**** GIVEN DATA
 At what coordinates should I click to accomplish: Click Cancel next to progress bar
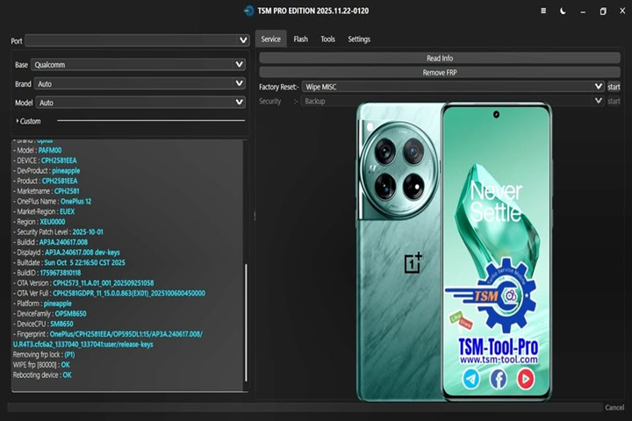[614, 408]
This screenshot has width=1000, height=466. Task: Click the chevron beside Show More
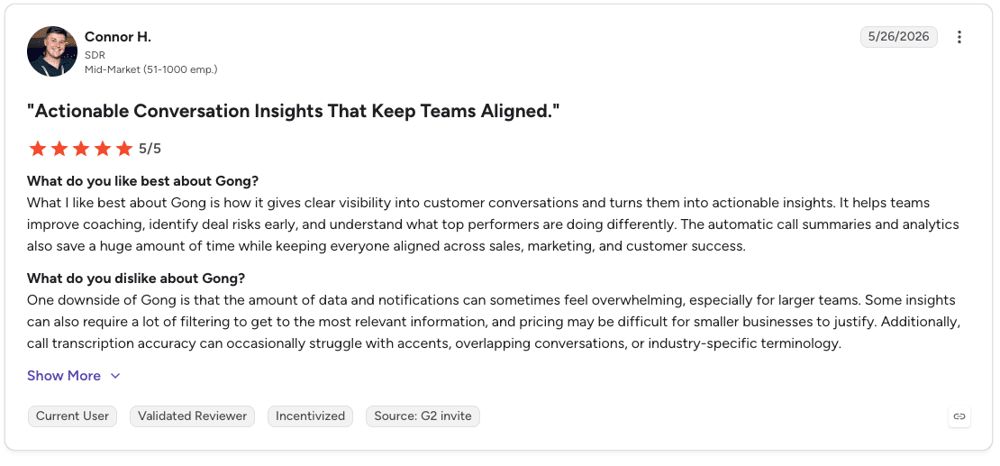click(115, 376)
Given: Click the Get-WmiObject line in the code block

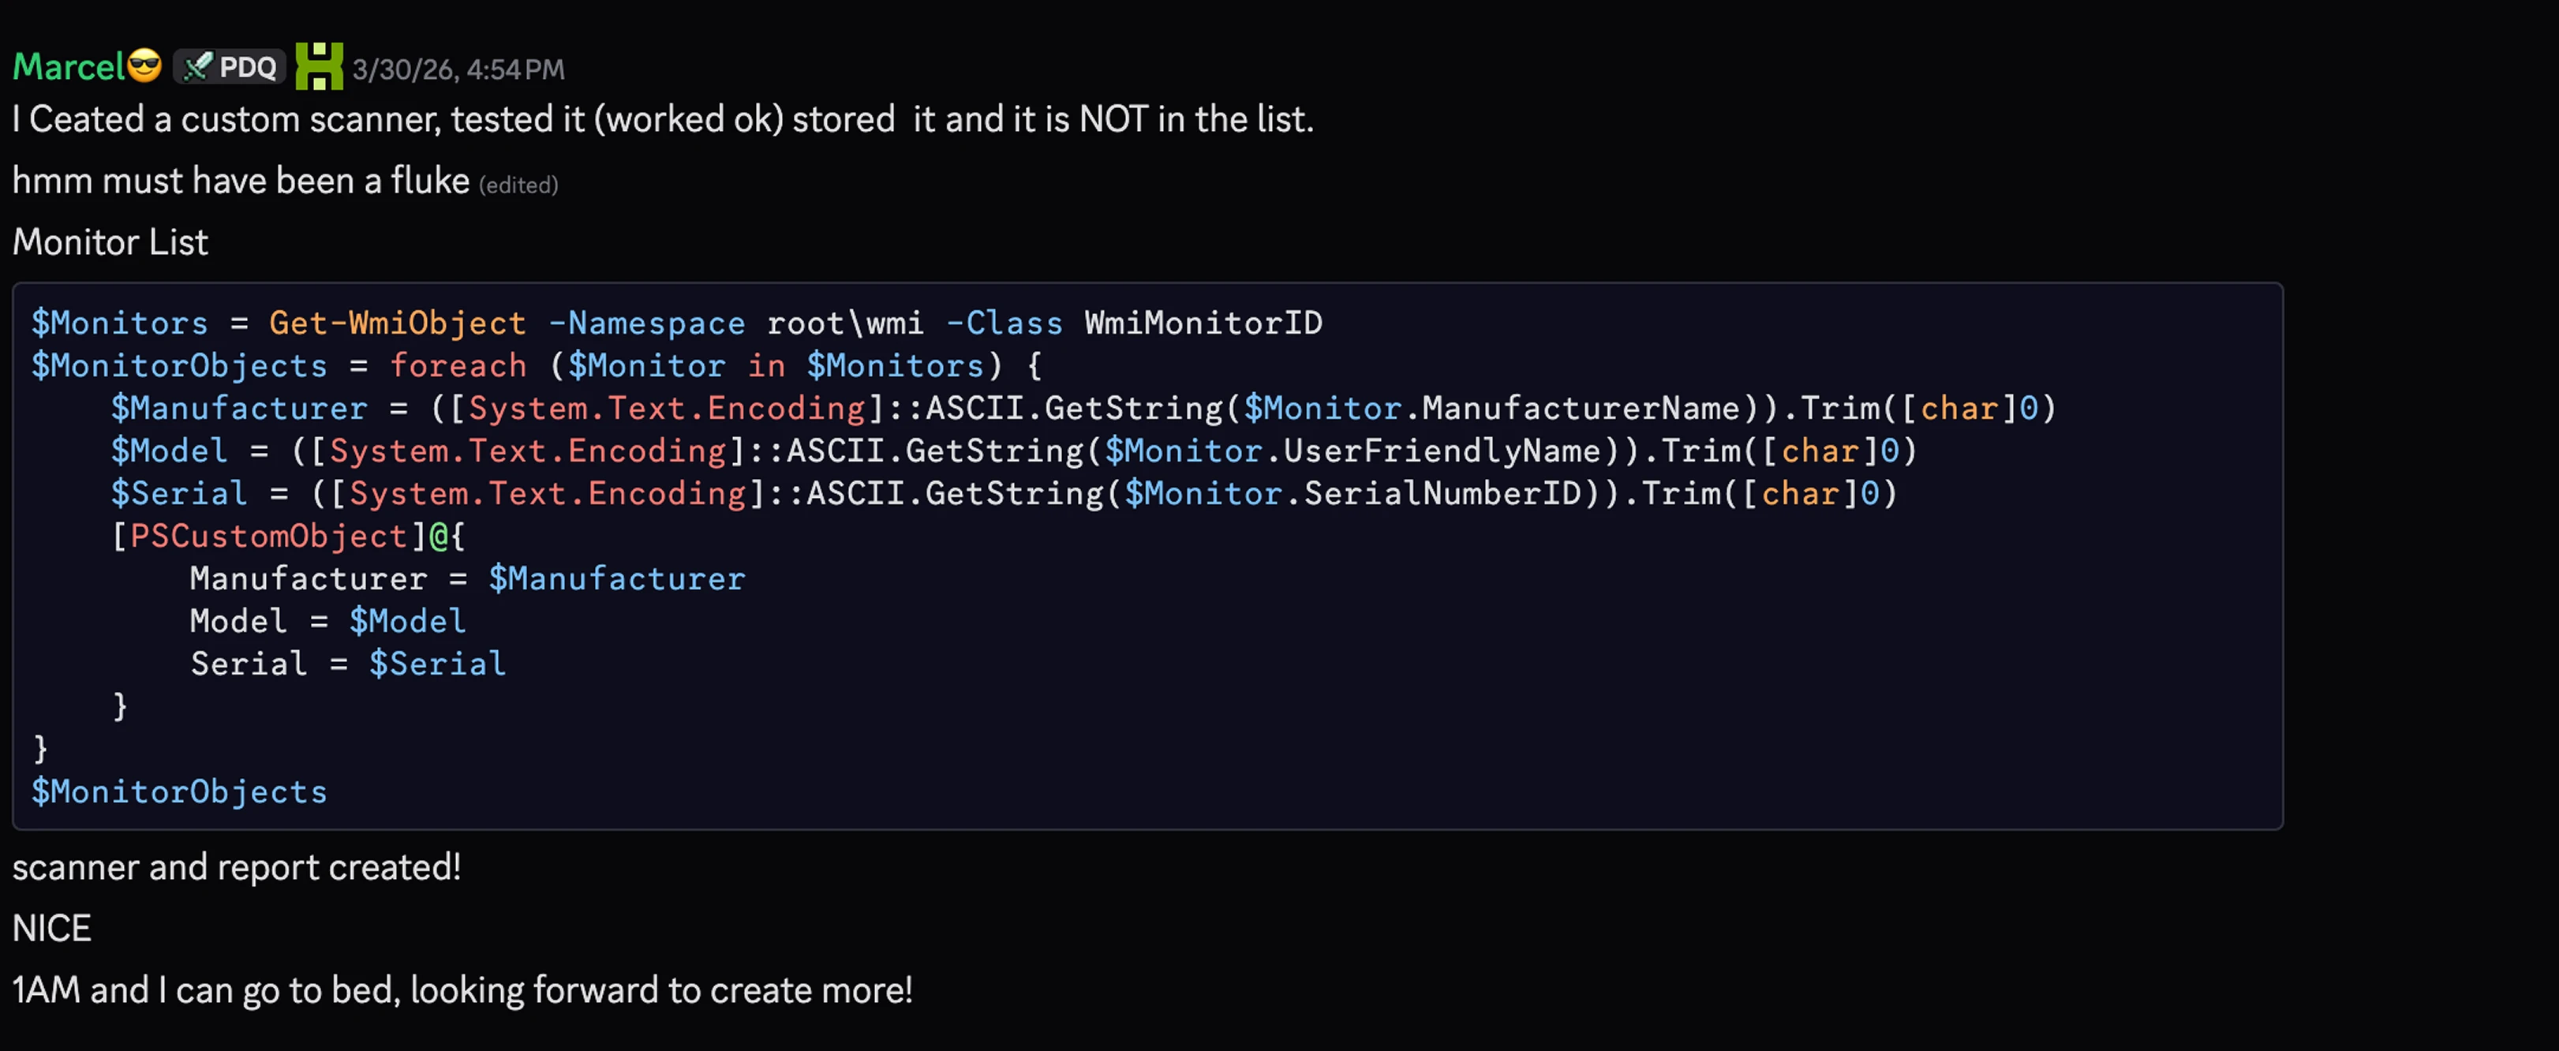Looking at the screenshot, I should click(x=677, y=323).
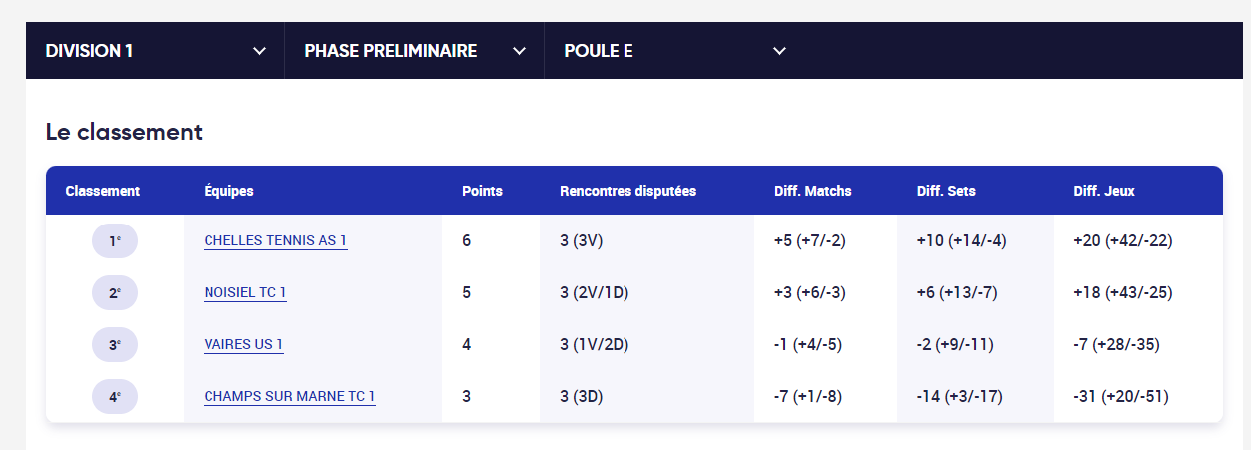1251x450 pixels.
Task: Open NOISIEL TC 1 team link
Action: [245, 292]
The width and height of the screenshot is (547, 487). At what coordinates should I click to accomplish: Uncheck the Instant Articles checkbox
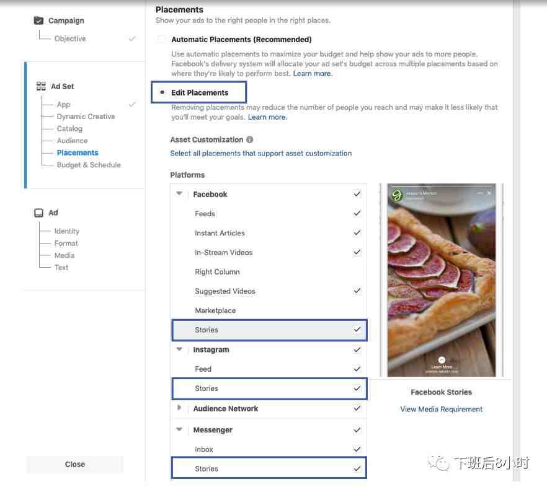[x=357, y=233]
********
* ASSIGNED TASK
Repeat the records above verbatim, dropping the pictures.

* RESPONSE AREA
 At what coordinates should I click to accomplish: Click Cancel next to progress bar
[614, 408]
This screenshot has width=1000, height=466. Task: Click the chevron beside Show More
click(115, 376)
Given: Click the Get-WmiObject line in the code block

Looking at the screenshot, I should click(x=677, y=323).
1251x450 pixels.
Task: Open NOISIEL TC 1 team link
Action: [245, 292]
The width and height of the screenshot is (547, 487). At what coordinates should I click to accomplish: Uncheck the Instant Articles checkbox
[x=357, y=233]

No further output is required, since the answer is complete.